The City Palace : City Palace, Jaipur, which includes the Chandra Mahal and Mubarak Mahal palaces and other buildings, is a palace complex in Jaipur, the capital of the Rajasthan state, India. It was the seat of the Maharaja of Jaipur, the head of the Kachwaha Rajput clan. The Chandra Mahal palace now houses a museum but the greatest part of it is still a royal residence. The palace complex, which is located northeast of the centre of the grid patterned Jaipur city, incorporates an impressive and vast array of courtyards, gardens and buildings. The palace was built between 1729 and 1732, initially by Sawai Jai Singh II, the ruler of Amber. He planned and built the outer walls, and later additions were made by successive rulers right up to the 20th century.

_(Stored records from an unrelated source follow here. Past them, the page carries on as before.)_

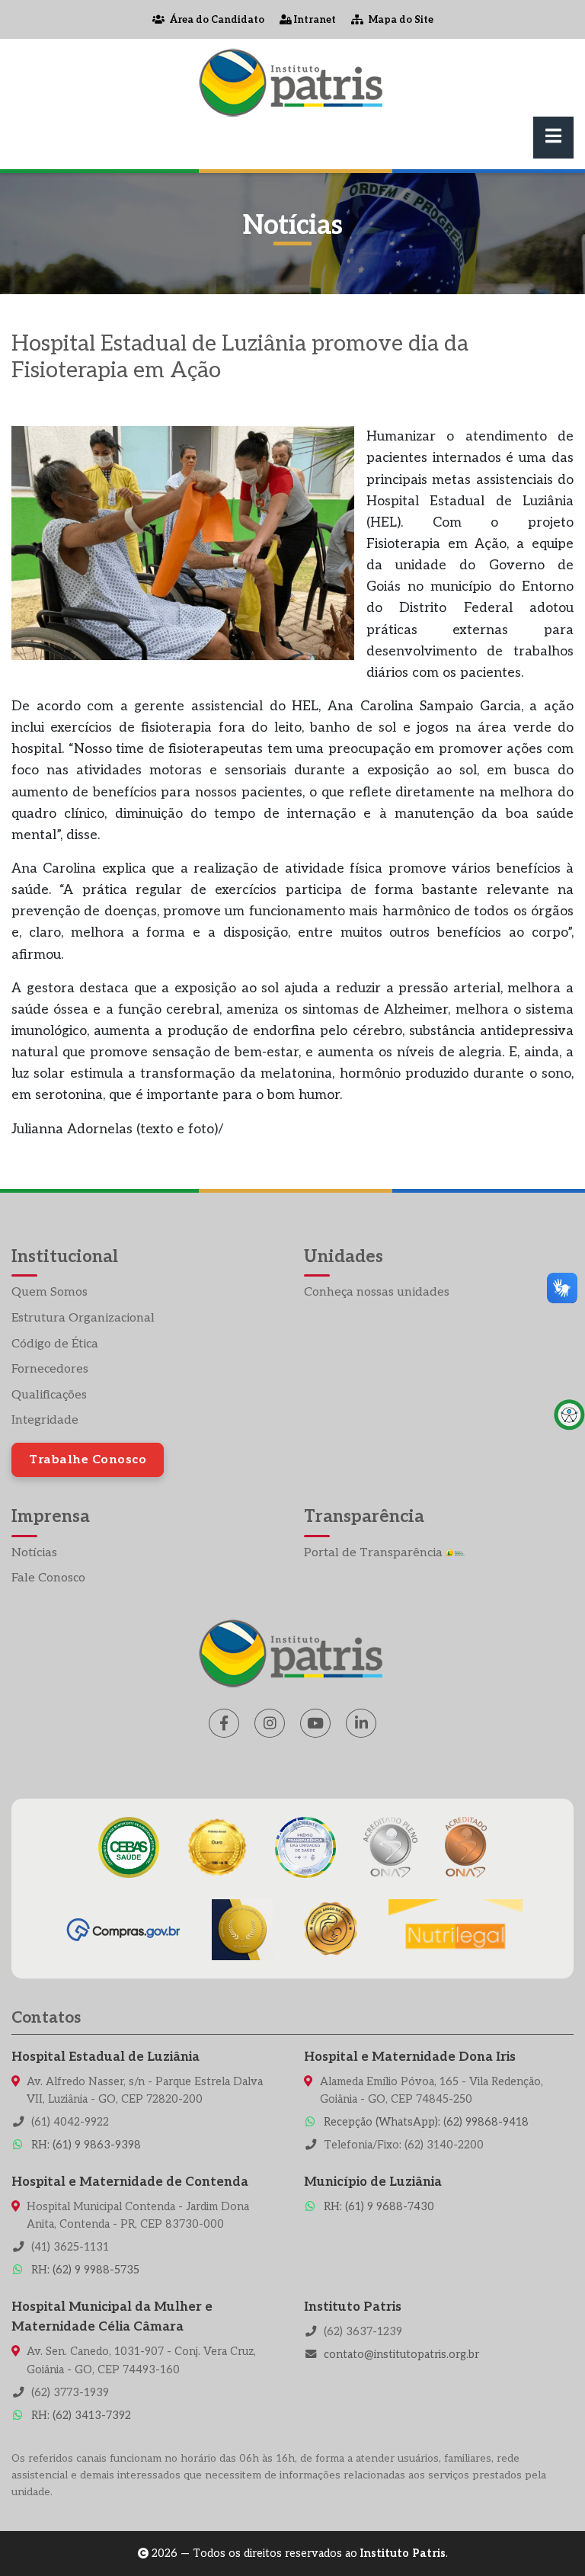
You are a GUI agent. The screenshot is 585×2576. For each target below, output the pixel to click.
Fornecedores (49, 1369)
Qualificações (49, 1395)
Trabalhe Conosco (87, 1460)
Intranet (314, 20)
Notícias (34, 1553)
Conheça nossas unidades (376, 1292)
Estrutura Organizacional (83, 1318)
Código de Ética (54, 1344)
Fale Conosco (48, 1578)
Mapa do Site (399, 20)
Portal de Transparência (375, 1553)
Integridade (44, 1420)
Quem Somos (49, 1292)
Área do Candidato (216, 20)
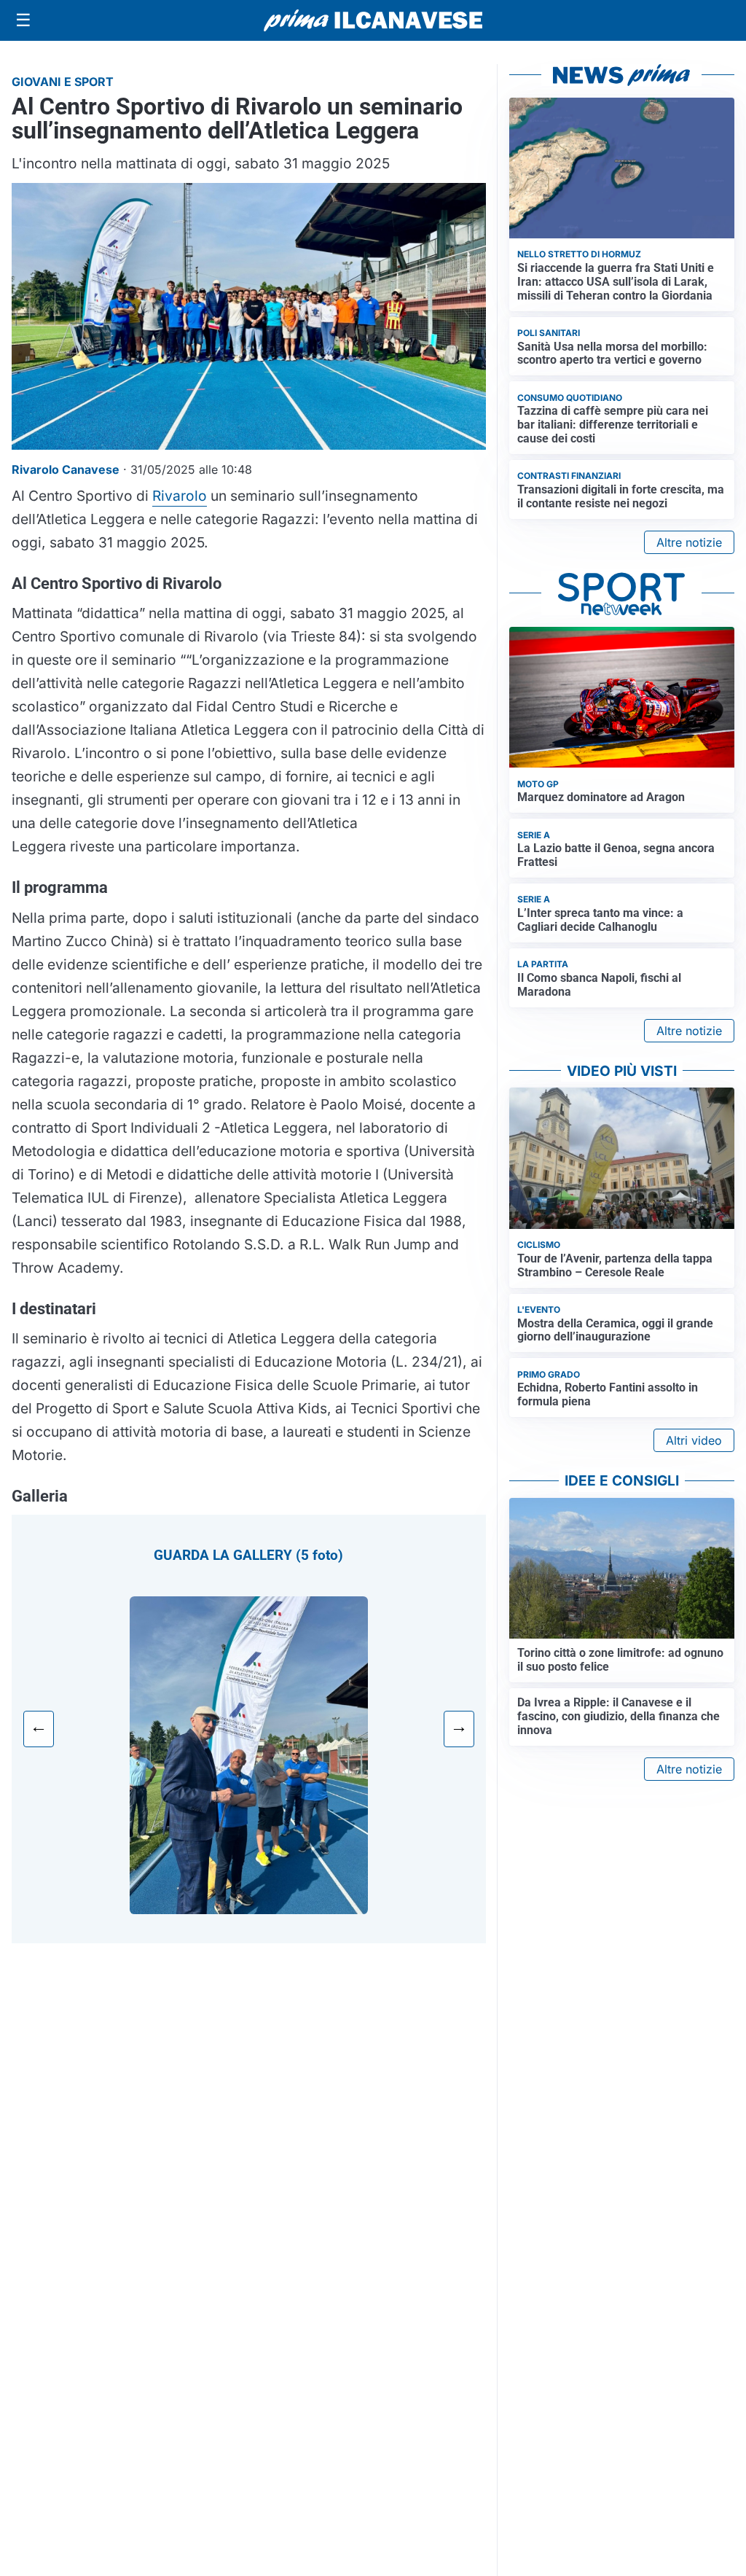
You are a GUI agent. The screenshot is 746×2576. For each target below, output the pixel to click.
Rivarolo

Jantar Mantar : A stone observatory, part of the city palace complex, Jantar Mantar is one of several other astronomical observatories created by Maharaja Sawai Jai Singh 2nd (the other is in Delhi, the Sarnath, Ujjain). These concrete masonry instruments were used to measure everything from altitude to time, and map the motion of the planets and the stars. Jai Singh 2nd had a passion for astronomy and used astronomical inventions from different of the observatory, which is the largest in Jaipur. Jantar Mantar is an observatory was founded by Sawai Jai Singh in 1728 and 1734. the major instruments of its place of observation time. There are several tools that are kept from which we can see it clockwise.
Hawa Mahal : Maharaja Sawai Jai singh, the ruler of Rajasthan of the Kachwaha clan, was the original planner and builder who built the Jaipur city in 1727. However, it was his grandson Sawai Pratap Singh, son of Maharaja Sawai Madhosingh I, who built the Hawa Mahal in 1799 as a continuation of the Royal City Palace. Pratap Singh's deep devotion to the Hindu god Lord Krishna is inferred to have prompted him to build it as a dedication, in the form of a Mukuta or headgear, adorning the Lord. Though no historical record is available to its exact history, it is conjectured that Royal family ladies, who were under strict observance of purdah (the practice of preventing women from being seen by men), had to be given opportunity to witness proceedings in the market centre and watch the royal processions and festivities sitting behind the stone carved screens.